Text passage START

The hardest thing was the language barrier. As nurses, we are constantly talking to our patients so it was very frustrating not being able to show the patient any empathy or support. A lot of the patients hadn't seen a white person before so all eyes were on me wherever I went. Within the ward was a gyne room for procedures such as abortions. The procedures were shocking.
I also spent a day in theatre, very different to theatre in the UK. There was a ventilation machine which I was quite surprised to see and a observation monitor, but not a lot of equipment. All of the procedures I watched were all done under spinal. Their sterile packs with all the instruments in were cloth and the cloth just got re sterilised and used again, so I assume it's not very sterile. Half way through a procedure we had a power cut, there was no backup generator so the obs machine went off, therefore there was no way of telling what the vital signs of the patient were. A nurse stood with her phone as a torch for light over the patient and the op continued.

Text passage END
Data section START

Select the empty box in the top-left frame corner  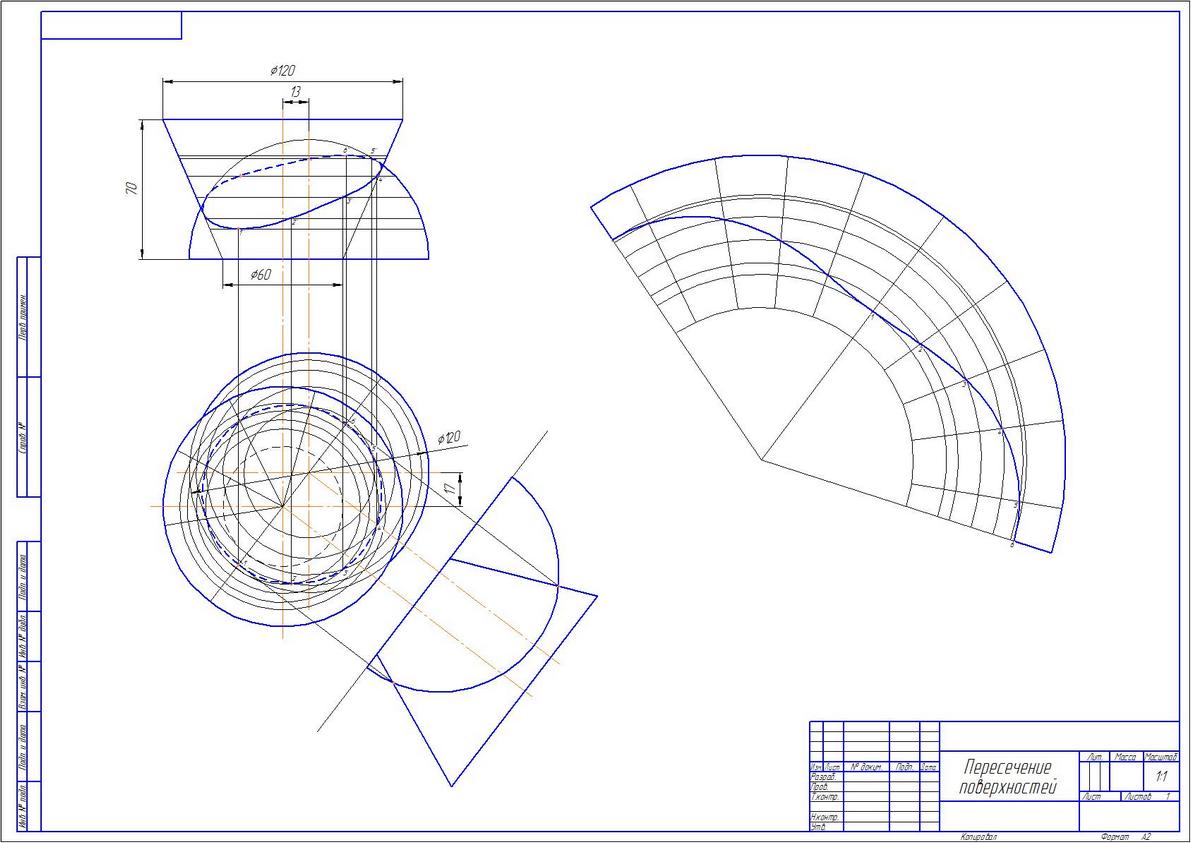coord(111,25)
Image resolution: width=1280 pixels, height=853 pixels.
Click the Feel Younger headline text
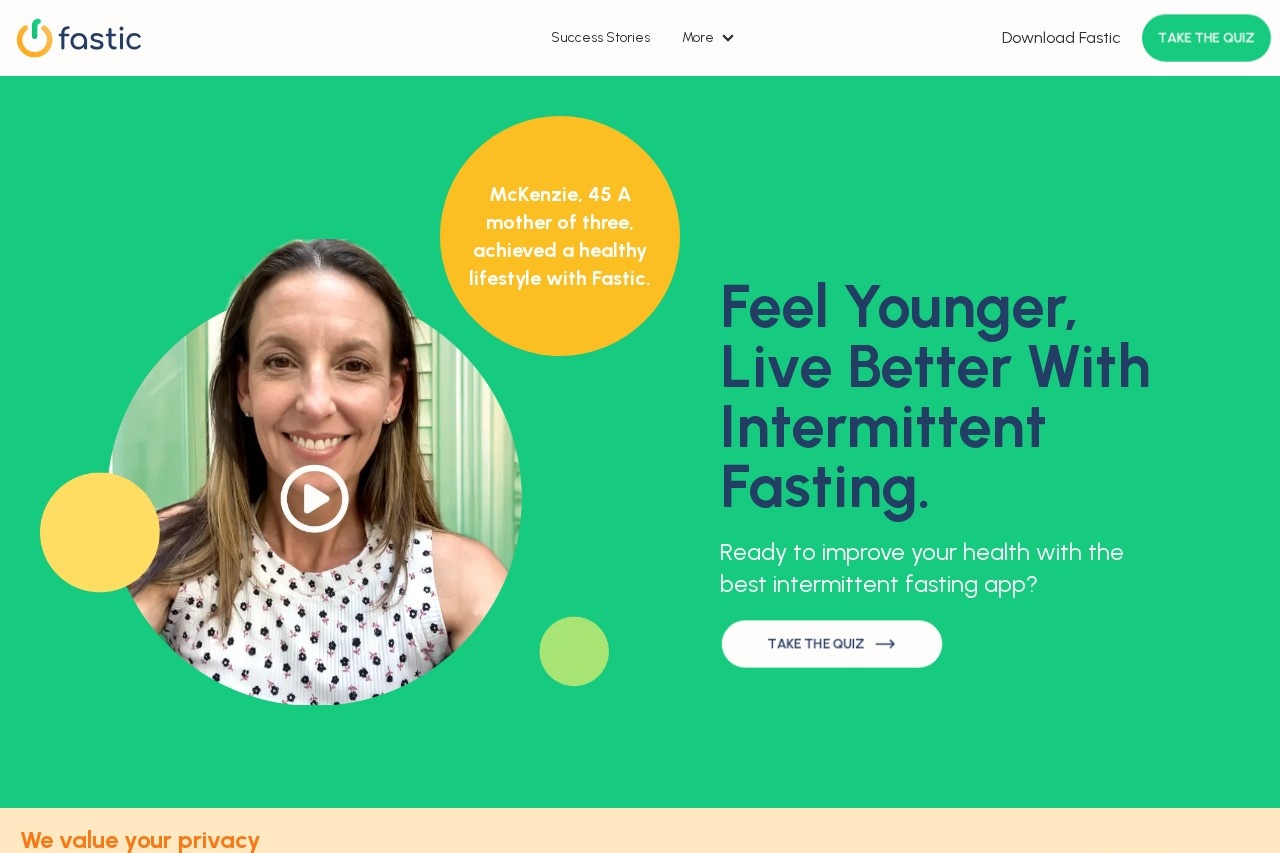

Data section END

**What to produce:**
Write out, word for word, the part of the hospital placement account starting at "I also spent" and ending at "the op continued.". The lines have nothing to do with what you're asked to do here.

**Answer box:**
I also spent a day in theatre, very different to theatre in the UK. There was a ventilation machine which I was quite surprised to see and a observation monitor, but not a lot of equipment. All of the procedures I watched were all done under spinal. Their sterile packs with all the instruments in were cloth and the cloth just got re sterilised and used again, so I assume it's not very sterile. Half way through a procedure we had a power cut, there was no backup generator so the obs machine went off, therefore there was no way of telling what the vital signs of the patient were. A nurse stood with her phone as a torch for light over the patient and the op continued.